SELECTED EXCERPT:
Plants with more than 10% oil content have potential industrial value. As indicated in Table 1, nine of the 10 plant species have oil contents greater than 10%. The high oil content (≥40.1%) is found in the seeds of X. sorbifolia, Ximenia caffra Sond., M. oleifera, and A. truncatum. Given a certain oil content, the ratio of NA to total FAs can best reflect the utilization value of a plant species as a raw material for NA extraction. Eight out of 10 plant species have NA contents greater than 2%. The highest NA content (≥63.0%) is found in M. oleifera, Cardamine graeca L., and Tropaeolum speciosum Poepp seeds. & Endl (T. speciosum). Considering the above two factors, among the 10 plant species, the seeds of M. oleifera, T. speciosum, and Lunaria annua L./Lunaria biennis Moench (L. annua) have both high oil and NA contents and are thus potential candidates for the development of NA products.

DATA PROVIDED:

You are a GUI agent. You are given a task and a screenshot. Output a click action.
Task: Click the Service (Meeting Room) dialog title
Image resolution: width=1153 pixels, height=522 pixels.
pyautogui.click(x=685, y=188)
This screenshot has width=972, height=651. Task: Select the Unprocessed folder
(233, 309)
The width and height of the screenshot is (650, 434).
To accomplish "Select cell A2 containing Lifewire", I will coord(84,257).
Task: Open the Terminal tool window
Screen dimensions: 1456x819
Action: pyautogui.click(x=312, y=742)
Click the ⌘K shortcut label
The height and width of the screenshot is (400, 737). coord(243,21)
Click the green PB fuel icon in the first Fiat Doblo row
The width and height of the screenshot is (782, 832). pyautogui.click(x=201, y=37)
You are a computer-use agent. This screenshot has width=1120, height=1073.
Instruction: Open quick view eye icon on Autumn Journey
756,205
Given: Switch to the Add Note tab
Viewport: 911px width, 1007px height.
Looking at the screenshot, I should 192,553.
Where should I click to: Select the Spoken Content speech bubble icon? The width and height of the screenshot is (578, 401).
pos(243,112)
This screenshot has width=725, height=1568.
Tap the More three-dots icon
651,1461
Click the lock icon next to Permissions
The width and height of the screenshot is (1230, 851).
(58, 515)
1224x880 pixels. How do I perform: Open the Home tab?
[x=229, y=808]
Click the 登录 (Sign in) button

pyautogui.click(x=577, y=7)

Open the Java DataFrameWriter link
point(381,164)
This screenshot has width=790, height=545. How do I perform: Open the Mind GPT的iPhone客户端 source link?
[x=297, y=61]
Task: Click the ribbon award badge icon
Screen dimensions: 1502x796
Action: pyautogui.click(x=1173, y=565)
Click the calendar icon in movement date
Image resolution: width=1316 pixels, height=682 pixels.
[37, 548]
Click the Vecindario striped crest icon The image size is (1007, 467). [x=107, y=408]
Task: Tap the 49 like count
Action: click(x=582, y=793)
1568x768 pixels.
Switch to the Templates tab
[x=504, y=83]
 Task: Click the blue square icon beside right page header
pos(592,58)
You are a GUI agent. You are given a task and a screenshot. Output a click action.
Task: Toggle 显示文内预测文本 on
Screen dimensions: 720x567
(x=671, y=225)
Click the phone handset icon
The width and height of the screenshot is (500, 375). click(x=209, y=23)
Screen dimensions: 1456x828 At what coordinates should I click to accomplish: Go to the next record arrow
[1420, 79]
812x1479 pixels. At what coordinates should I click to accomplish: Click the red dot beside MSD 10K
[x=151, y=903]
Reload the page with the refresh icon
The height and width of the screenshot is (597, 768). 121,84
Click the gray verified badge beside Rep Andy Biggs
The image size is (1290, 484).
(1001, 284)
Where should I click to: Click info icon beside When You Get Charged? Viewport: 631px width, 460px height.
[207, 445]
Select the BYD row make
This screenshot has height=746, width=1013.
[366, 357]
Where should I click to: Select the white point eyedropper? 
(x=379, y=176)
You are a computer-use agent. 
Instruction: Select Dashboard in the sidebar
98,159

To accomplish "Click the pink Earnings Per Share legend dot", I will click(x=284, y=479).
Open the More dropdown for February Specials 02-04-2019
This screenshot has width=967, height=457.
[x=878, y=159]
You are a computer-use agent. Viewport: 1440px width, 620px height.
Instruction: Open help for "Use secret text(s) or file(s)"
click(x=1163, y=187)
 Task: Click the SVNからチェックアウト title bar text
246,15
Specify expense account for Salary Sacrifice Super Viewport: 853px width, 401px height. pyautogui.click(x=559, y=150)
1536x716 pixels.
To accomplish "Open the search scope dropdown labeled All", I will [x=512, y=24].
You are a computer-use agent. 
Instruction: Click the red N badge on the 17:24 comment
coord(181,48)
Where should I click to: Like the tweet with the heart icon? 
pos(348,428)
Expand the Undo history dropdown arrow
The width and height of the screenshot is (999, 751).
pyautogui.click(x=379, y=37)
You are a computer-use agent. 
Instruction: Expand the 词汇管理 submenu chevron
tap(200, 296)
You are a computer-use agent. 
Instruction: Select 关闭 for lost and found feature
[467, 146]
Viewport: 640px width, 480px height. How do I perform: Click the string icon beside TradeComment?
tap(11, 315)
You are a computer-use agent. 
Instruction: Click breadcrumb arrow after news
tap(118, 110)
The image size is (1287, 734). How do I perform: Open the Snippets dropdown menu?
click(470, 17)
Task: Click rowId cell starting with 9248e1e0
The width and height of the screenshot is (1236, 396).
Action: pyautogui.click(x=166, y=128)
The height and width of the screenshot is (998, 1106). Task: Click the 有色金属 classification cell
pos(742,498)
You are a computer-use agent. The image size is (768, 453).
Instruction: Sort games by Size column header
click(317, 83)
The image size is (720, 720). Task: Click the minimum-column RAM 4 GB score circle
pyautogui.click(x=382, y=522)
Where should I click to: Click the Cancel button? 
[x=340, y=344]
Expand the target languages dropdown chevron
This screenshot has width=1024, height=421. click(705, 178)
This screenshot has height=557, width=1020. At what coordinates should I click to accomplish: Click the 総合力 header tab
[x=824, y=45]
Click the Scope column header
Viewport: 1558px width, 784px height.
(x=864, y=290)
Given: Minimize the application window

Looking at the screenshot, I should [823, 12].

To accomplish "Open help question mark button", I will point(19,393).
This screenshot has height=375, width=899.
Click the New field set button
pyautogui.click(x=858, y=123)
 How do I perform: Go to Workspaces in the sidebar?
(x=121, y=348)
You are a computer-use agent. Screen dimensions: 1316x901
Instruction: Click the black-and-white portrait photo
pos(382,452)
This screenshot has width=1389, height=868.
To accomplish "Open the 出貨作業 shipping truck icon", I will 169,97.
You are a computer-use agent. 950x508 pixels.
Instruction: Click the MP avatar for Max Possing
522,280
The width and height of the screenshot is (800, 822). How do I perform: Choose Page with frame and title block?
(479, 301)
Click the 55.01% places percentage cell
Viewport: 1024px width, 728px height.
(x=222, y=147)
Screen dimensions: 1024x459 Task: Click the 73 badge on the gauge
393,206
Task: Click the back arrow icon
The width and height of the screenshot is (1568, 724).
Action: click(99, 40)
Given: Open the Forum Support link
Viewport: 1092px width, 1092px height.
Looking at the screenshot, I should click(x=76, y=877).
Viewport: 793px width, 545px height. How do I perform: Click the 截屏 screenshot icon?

QUESTIONS TO ANSWER:
- A) According to the passage on seed oil and NA content, how many of the 10 plant species have oil contents greater than 10%?
- B) Translate this sentence from the passage on seed oil and NA content into Spanish: "Plants with more than 10% oil content have potential industrial value."
- C) Continue the passage on seed oil and NA content from its last sentence.

TASK RESPONSES:
- A) Nine of the 10 plant species.

- B) Las plantas con un contenido de aceite superior al 10 % tienen un valor industrial potencial.

- C)
Nervonic acid is the major FA in M. oleifera and accounts for 55.7–67.0% of the total FAs in this plant, the oil content of which ranges from 58.0% to 63.0%. M. oleifera has the highest NA content reported thus far in any seed fat. However, M. oleifera is a rare and endangered woody oil plant that grows naturally in western Guangxi and southeast Yunnan in China, and its narrow distribution, in addition to its protected status, limits its development and industrialization. T. speciosum, a unique perennial herbaceous plant species from Chile, has a seed oil content of 12.3∼26.0%, with NA remarkably constituting 40.0∼45.4% of the total FA content. However, its seeds are difficult to obtain and reproduce. L. annua is a biennial herbaceous oil crop considered a niche crop beyond its ornamental value in many countries. The oil content of its seeds is 25%∼35%, with NA accounting for 14.0∼24.2% of the total FA content but with EA constituting up to 50%. The seed yields of L. annua vary greatly (800–2000 kg/ha), and seed shattering and the associated harvesting difficulties are long-standing problems. In addition, due to its high EA content, L. annua oil cannot meet the nutraceutical and pharmaceutical NA oil requirements of a high NA content but very low EA (< 5%) content, as diets rich in EA have toxic effects on the heart.